Display mode (Doesn't show in master page preview)

6 Jan 2009

International Economy

Japanese Deflation…Lesson for Tackling Global Crisis (Current Issue No.2127)

คะแนนเฉลี่ย
KASIKORN RESEARCH CENTER (KResearch) holds the view that the decade-long Japanese recession and deflation (from late 1990s to 2000) provides a valuable lesson for policymakers worldwide in tackling the global crisis. Many countries have adopted both monetary and fiscal policies to cope with flagging economies. However, impaired credit and troubled financial markets worldwide are still far from returning to normalcy. It may take some time before clear signs of recovery appear, though the process may not be as protracted as what was experienced by Japan. By that time, the Bank of Japan (BOJ) was quite reluctant to cut their policy rate, compounded by much too slow realization of losses and recapitalization efforts by Japanese financial institutions that occurred along the way. Japan's public spending also fell short of effectiveness in stimulating their economy. Even worse, a premature consumption tax hike exacerbated their weakened economy. As a consequence, it took more than a decade for Japan to emerge from a deep economic slump.
In KResearch's view, we should learn from the Japanese economic crisis that success in tackling economic crises may lie in collective measures. They include easing monetary policy via fast and sufficient policy rate reductions as a preemptive strike against rising risks to growth. At the same time, an appropriate fiscal policy via public spending and tax policy to ensure the highest efficiency to the economic system should be prudently prioritized.
If the economy has yet to get ‘out of the woods', early tax hikes only to achieve fiscal discipline should be avoided as they may do more harm than good to private sector confidence and the overall economy. Moreover, troubled financial institutions should be urged to realize their losses and pursue recapitalization at the earliest possible to dispose of the deteriorating assets, limit their adverse impact on the real economy and keep the financial system functioning normally. Finally, consumer confidence is of paramount importance and should not be overlooked.
Policymakers should make every possible attempt to keep deflation under control to ensure public and business sector confidence; otherwise, an economic downturn may steepen into an abyss. Nonetheless, there is no ;one formula that fits all” in tackling economic woes. We cannot rely on only one element to revive a sagging economy. A variety of solutions appropriate to specific economic structures should be adopted in each economy.
For Thailand, KResearch holds the view that the government has taken the right direction in their policy stance. Short-term measures to restore confidence include the renewal of steps taken previously to relieve consumers' burdens amid a rising cost of living and control falling crop prices. Among the medium and long-term measures to maintain economic stability are tax restructuring and investment in mega-projects. In addition to the effectiveness and worthiness of these plans, the timeframe of implementation and transparency in budgetary spending should be given attention. Permanent tax cuts may be more effective to stimulate private spending than tax reduction on a temporary basis. In our view, the government should put a priority on the enactment of the mid-year supplementary budget for FY2009 totaling THB100 billion, and should accelerate disbursements on the budget, especially the capital expenditures of public agencies, as well as measures to cope with unemployment for both employees and employers.

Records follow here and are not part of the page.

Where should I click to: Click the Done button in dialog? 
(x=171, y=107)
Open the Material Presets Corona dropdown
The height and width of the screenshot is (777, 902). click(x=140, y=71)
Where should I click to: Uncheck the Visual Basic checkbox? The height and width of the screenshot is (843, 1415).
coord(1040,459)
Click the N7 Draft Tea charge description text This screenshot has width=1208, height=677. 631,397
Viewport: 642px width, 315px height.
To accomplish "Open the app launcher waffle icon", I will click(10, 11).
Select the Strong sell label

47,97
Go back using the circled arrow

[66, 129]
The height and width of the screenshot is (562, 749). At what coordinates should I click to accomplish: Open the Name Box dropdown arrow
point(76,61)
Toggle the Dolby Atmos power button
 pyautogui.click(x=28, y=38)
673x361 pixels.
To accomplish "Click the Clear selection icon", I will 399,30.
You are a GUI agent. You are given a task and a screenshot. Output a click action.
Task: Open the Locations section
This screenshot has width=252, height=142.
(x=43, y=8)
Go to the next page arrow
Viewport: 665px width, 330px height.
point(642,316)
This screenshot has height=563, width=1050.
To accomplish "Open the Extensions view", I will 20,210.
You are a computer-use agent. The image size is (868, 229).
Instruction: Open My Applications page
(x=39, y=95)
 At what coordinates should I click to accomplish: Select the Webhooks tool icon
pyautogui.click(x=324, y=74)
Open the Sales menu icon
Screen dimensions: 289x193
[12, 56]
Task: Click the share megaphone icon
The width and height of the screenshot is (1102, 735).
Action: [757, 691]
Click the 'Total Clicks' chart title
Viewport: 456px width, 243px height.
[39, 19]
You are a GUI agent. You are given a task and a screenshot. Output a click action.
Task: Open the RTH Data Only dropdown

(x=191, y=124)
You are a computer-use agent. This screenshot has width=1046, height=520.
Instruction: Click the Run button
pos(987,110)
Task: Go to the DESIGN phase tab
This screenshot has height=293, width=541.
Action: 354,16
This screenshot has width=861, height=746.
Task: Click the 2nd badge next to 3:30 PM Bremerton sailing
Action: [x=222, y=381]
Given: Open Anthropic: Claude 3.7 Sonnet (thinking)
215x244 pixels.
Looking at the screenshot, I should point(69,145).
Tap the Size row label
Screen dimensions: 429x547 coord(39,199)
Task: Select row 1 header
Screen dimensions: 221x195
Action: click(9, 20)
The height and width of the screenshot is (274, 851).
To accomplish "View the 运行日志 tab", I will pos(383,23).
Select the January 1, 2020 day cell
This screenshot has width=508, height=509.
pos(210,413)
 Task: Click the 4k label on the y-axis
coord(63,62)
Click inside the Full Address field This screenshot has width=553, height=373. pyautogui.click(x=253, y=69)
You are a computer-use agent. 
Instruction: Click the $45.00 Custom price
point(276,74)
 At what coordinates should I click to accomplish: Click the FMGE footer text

On the monetary policy front, KResearch views that easing inflationary pressure may give the Bank of Thailand greater leeway to make further rate cuts to control heightened risks to growth in the year ahead. Along with this, the central bank should also ensure that there is adequate liquidity in the system, especially for SMEs, while also overseeing the Baht's movements so that they are consistent with market mechanisms and retain our competitiveness.